## What you should do
Leaving out the pictures, write the following records exactly as they read.

+++

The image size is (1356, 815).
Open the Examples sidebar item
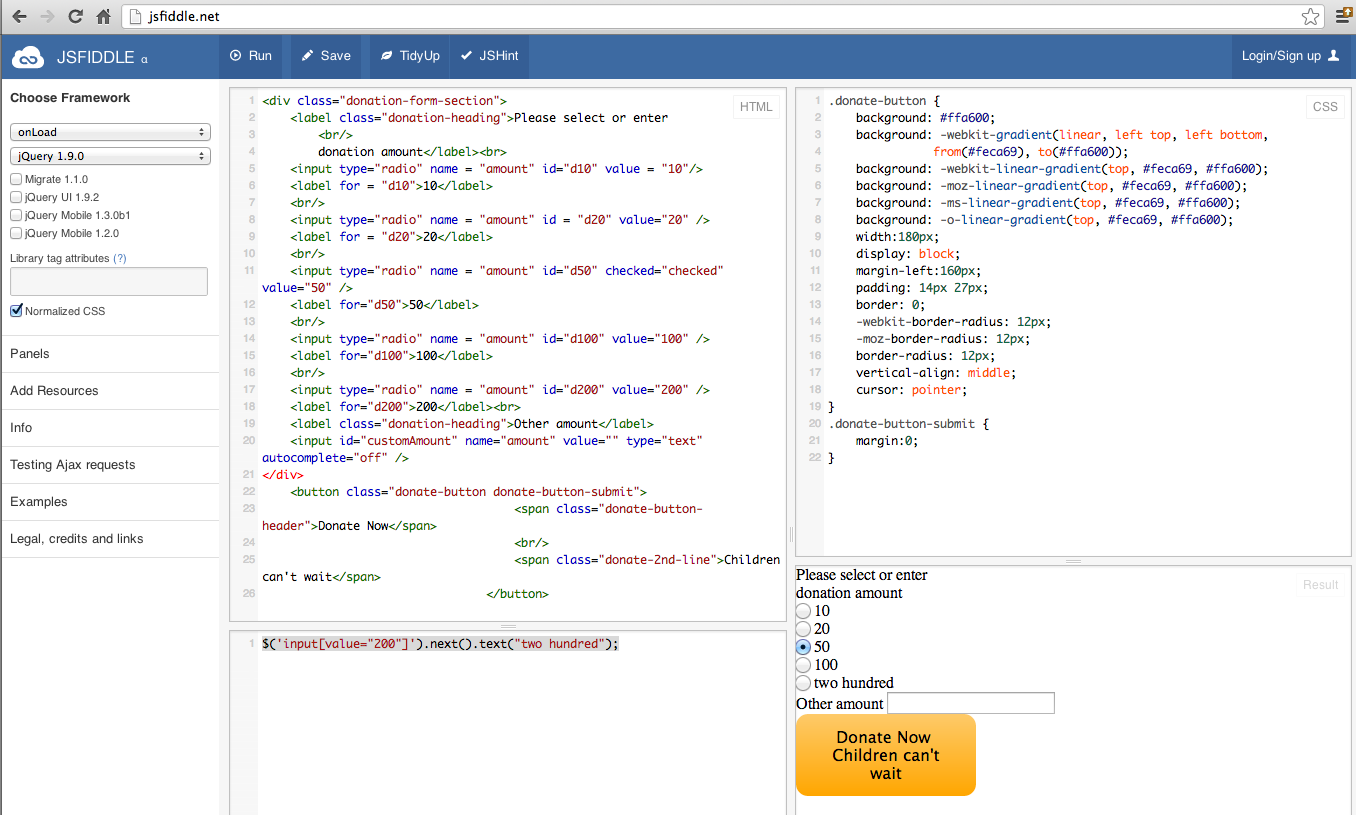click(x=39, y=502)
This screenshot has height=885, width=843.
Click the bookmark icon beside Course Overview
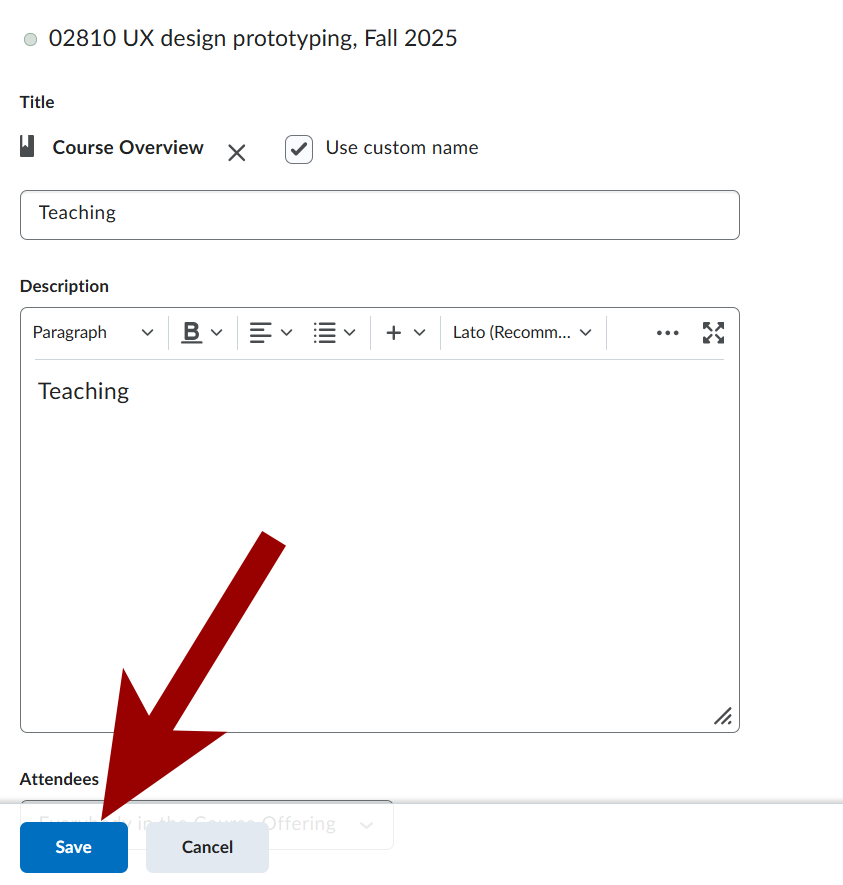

+++

## Written answer
The image size is (1356, 815).
Open the Examples sidebar item
click(x=39, y=502)
This screenshot has height=885, width=843.
Click the bookmark icon beside Course Overview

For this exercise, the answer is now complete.